_Problem description_
Print the data exactly. Omit the pictures.

Dataset entries:

■ ■ ■ ■ ■ ■ ■

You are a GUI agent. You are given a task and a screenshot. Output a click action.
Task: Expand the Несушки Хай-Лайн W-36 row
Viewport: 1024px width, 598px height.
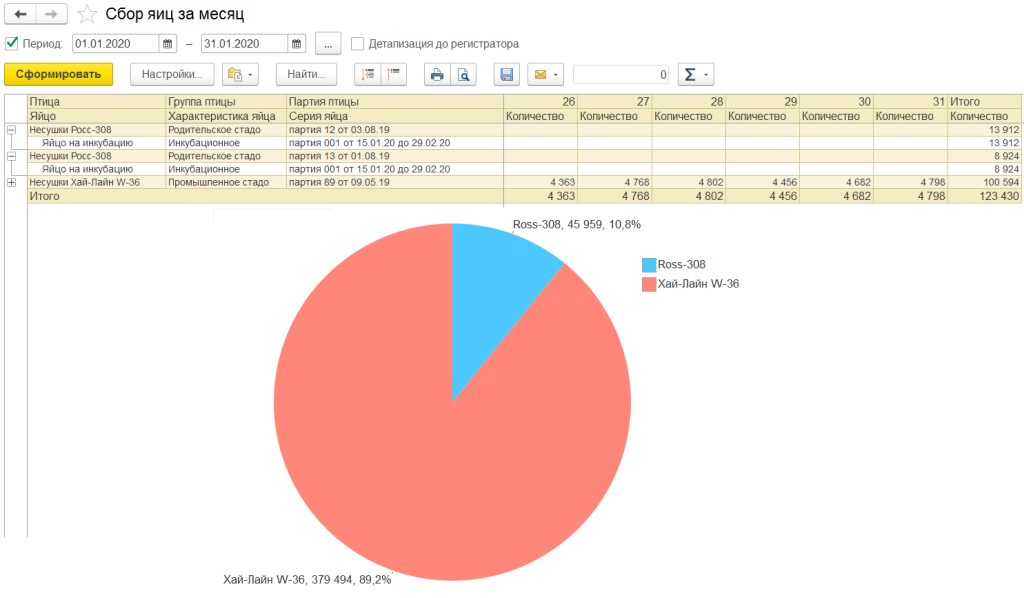11,183
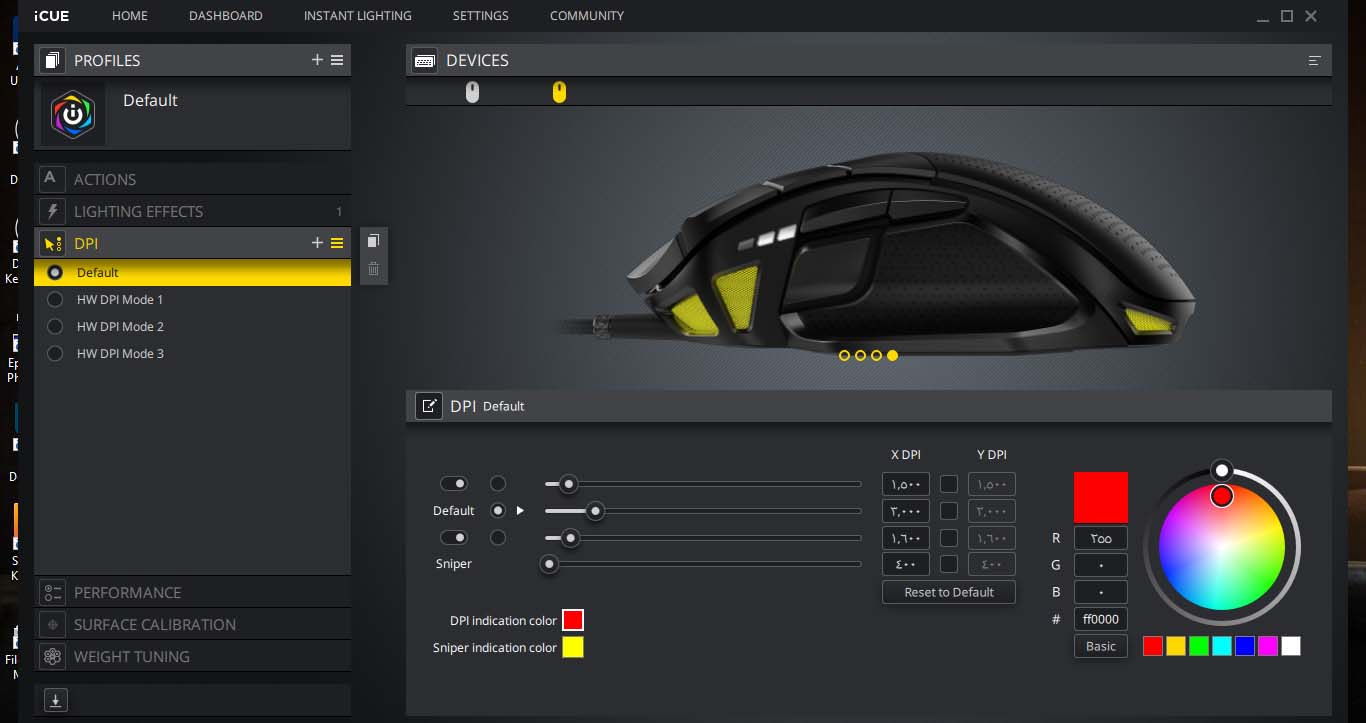Click Reset to Default button
Viewport: 1366px width, 723px height.
(x=948, y=592)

■ ■ ■ ■ ■ ■ ■

_Result of the exercise_
You are a GUI agent. You are given a task and a screenshot. Output a click action.
Task: Expand the Несушки Хай-Лайн W-36 row
Viewport: 1024px width, 598px height.
11,183
Click Reset to Default button
Viewport: 1366px width, 723px height.
(x=948, y=592)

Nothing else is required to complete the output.